First Lady of Alabama
- In office November 26, 1831 – November 21, 1835
- Governor: John Gayle
- Preceded by: vacant
- Succeeded by: Felicia Steptoe Pickett Chapman

Personal details
- Born: Sarah Ann Haynsworth January 18, 1804 Sumter County, South Carolina, U.S.
- Died: July 30, 1835 (aged 31) Tuscaloosa, Alabama, U.S.
- Spouse: John Gayle ​(m. 1819)​
- Children: 6, including Amelia Gayle Gorgas
- Relatives: William C. Gorgas (grandson)
- Occupation: writer
- Awards: Alabama Women's Hall of Fame

= Sarah Ann Haynsworth Gayle =

Sarah Ann Haynsworth Gayle (Haynsworth or Haynesworth; 1804–1835) was a 19th-century diarist of the Romantic era. Living in the American South, she kept a journal during the period of 1827 to 1835. According to the Encyclopedia of Alabama, "Her journal is unique as the only surviving account of early Alabama life written by a woman." In 2016, she was inducted into the Alabama Women's Hall of Fame.

==Early life and education==
Sarah Ann Haynsworth was born January 18, 1804, in Sumter County, South Carolina. Her parents were Richard and Ann (Pringle) Haynsworth, the former born in Sumter District, South Carolina, removed to Mount Vernon, Alabama, later to Claiborne, Alabama, where he lived on his plantation "Sheldon" on the Alabama River in Clarke County, and where he died. She was the granddaughter of Henry and Sarah (Furman) Haynsworth; great-granddaughter of Richard and Elizabeth (Hesse) Haynsworth, the former of Virginia and English descent, the latter a native of Basel, Switzerland, and of Judge Wood and Rachel (Brodhead) Furman.

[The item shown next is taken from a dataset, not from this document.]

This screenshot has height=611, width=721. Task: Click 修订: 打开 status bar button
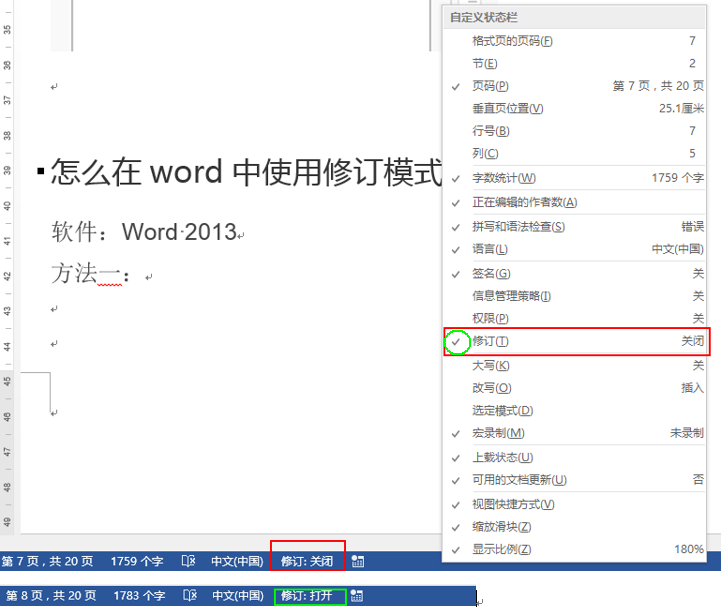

She was educated at St. Stephens academy.

==Career==
After her husband became the Governor of Alabama, she dispensed the hospitalities of the governor's mansion at Tuscaloosa, Alabama with dignity and grace. Francis Scott Key, the author of "The Star-Spangled Banner", who was sent by the president of the United States as "Special Commissioner" to Alabama in 1835, addressed to her a "beautiful poem as a personal compliment to herself, which was published and greatly admired." Garrett says: "She was a general favorite, and admired by all for her many shining virtues and talents which adorned social life."

==Personal life==
On November 14, 1819, at "Sheldon", she married John Gayle, son of Matthew and Mary Rees Gayle. Their children were: Matthew (b. 1820), Sarah Ann (b. 1825), Amelia Ross (b. 1826) (m. Gen. Josiah Gorgas), Mary Rees (b. 1829), Richard Haynsworth (b. 1832), and Anna Maria (b. 1835). Amelia's son, William C. Gorgas, became Surgeon General of the U.S. Army.

==Death and legacy==
Sarah Ann Haynsworth Gayle died July 30, 1835, in Tuscaloosa, her death occurring as a result of lockjaw, caused by a dental operation.

The Journal of Sarah Haynsworth Gayle, 1827–1835 (2013), edited by Sarah Woolfolk Wiggins, is held in the W. S. Hoole Special Collections Library at the University of Alabama.